BRANO DA LEGGERE:
↓
È chiaro che questo non deve essere un lasciapassare, una carta bianca a chi governa, però dall’altra parte non ci deve neanche fare peccare di arretrare rispetto alla cura e alla salvaguardia di tutte e tutti nonostante l’odio legittimissimo nei confronti di chi ha gestito l’emergenza.
In questa fase preferirei anziché rivendicare il mio diritto a fare aggregazioni a base nichilista individualista nelle piazze, rivendicherei più il mio diritto ad aggregarmi per fare manifestazioni conflittuali come per esempio quella del G20 a Venezia.
E.D.P:: Tra le pagine del saggio si instaura un ragionamento che a nostro dire è nevralgico: “Oggi assistiamo a una sovrapposizione fra devianza e politicità: ciò che è dotato di politicità fuori dall’ambito politico istituzionale è marginale e deviante oppure viceversa. Operando quindi una netta separazione, ciò che è illegale e deviante non può essere politico”. Venendo anche ad un taglio pratico, un centro sociale occupato, un movimento disobbediente che si colloca fuori dalle dinamiche politiche attuali, può realmente inserirsi nel politico o è costretto nelle visioni totalizzanti a permanere nell’angolo della devianza? E come si scongiura questo legalismo che comporta una vera e propria depoliticizzazione del conflitto?
A.S.: Come dicevo prima, c’è questo impensato che funziona un po’ da struttura di controllo, un po’ delegittimando le azioni politiche e relegando al lato della criminalizzazione e un po’ funziona anche non solo da controllo dei soggetti, ma anche di produzione delle soggettività generale, nel senso che la gente oggi è abituata ad espellere la politica dalla propria vita. Nessuno pensa ormai di avere una componente ideologica anzi, quelli che vanno per la maggiore ormai sono i discorsi “né destra né sinistra”, quindi da destra.
↑
COSA FARE: Riprendi l'intervista su politica e devianza e portala avanti partendo dall'ultima frase. Per questo lavoro le righe non servono.

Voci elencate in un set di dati
↓
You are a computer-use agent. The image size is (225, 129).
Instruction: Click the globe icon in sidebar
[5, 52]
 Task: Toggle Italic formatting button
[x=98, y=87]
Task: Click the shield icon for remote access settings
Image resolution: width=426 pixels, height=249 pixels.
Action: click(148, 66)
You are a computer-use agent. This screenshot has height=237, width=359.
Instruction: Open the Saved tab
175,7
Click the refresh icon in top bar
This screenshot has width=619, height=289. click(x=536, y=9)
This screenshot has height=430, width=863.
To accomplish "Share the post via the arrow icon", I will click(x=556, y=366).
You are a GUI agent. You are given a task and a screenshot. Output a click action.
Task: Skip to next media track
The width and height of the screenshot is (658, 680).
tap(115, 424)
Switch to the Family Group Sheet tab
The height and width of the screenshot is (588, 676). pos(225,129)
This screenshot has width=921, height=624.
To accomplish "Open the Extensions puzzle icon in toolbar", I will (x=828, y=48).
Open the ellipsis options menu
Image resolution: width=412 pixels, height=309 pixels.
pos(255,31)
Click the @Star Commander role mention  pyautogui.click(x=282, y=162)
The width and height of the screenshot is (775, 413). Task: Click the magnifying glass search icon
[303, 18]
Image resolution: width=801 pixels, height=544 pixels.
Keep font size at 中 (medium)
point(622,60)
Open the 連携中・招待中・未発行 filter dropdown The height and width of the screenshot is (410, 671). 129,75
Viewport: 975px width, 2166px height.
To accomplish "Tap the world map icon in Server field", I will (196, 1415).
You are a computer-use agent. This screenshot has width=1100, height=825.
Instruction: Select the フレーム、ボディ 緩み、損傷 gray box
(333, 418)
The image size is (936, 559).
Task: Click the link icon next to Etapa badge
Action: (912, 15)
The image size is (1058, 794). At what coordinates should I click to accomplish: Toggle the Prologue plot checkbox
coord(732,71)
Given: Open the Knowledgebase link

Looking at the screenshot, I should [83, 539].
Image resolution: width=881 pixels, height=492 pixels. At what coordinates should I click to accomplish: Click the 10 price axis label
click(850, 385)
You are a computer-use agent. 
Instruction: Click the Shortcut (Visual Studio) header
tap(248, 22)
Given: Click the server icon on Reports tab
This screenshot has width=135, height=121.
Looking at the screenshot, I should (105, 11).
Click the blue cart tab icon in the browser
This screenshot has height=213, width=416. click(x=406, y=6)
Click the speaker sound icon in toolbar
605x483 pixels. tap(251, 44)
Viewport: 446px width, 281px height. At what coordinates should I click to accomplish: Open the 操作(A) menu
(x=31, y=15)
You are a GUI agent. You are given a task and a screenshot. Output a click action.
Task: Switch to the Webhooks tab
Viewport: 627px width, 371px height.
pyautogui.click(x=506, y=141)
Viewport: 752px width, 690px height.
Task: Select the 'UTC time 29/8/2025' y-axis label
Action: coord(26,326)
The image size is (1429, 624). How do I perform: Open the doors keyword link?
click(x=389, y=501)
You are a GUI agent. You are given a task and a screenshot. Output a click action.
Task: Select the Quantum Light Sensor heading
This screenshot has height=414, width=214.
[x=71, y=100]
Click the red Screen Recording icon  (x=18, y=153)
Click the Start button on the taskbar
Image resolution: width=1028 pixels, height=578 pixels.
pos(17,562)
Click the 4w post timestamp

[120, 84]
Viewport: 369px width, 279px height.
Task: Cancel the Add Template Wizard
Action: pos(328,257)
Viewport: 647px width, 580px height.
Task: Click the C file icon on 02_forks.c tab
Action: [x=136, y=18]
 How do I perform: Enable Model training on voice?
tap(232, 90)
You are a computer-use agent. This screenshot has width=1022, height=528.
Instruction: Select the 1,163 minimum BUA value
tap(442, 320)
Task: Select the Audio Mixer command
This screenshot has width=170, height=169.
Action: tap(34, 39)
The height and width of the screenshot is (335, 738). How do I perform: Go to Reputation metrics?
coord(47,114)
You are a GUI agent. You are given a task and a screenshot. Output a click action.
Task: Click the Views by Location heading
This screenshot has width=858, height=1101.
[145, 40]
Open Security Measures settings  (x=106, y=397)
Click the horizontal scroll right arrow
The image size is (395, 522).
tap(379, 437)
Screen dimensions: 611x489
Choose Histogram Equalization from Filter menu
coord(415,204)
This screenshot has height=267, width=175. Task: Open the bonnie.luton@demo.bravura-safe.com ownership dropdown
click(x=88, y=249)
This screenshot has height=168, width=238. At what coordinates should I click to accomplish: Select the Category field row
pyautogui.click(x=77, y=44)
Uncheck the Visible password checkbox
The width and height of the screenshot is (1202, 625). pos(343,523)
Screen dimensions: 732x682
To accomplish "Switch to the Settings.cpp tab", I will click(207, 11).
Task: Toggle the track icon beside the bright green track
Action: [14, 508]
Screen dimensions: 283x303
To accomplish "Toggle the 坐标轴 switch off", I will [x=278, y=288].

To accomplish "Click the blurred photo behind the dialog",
↑
LA RISPOSTA:
Per quanto riguarda la seconda questione, si deve riprendere l’insegnamento barattiano che puntava a una politicizzazione della devianza, ovvero da un lato vedendola come diversità, rispetto a un concetto presupposto di normalità (quando in realtà la pluralità deve essere totale); dall’altra parte questa devianza deve a sua volta essere ricondotta – se è vero che la devianza è decisa da chi ha vinto lo scontro di classe, e questo Negri in “Forma stato” lo dice abbastanza bene – nel movimento di classe.
La criminalizzazione, i devianti e quindi i criminali vanno ricondotti nel percorso della lotta di classe e devono essere politicizzati. Per quanto riguarda gli attivisti, io credo che debbano fare esattamente quello che fanno ovvero diversificare i propri ambiti di intervento però riprendendo, ritematizzando e rivendicandosi la possibilità di essere violenti, non senza senso però sapendo che se terrorista è l’appellativo che lo Stato dà al proprio nemico, noi non dovremmo essere scandalizzati ad essere chiamati così, perché è esattamente il gioco dell’etichetta che funziona così. Quindi, noi dobbiamo continuare a fare quelli che fanno iniziative di socialità, marmellate con i bambini, banca del tempo, ma dobbiamo essere anche quelli vestiti di nero che mettono a ferro e fuoco la città.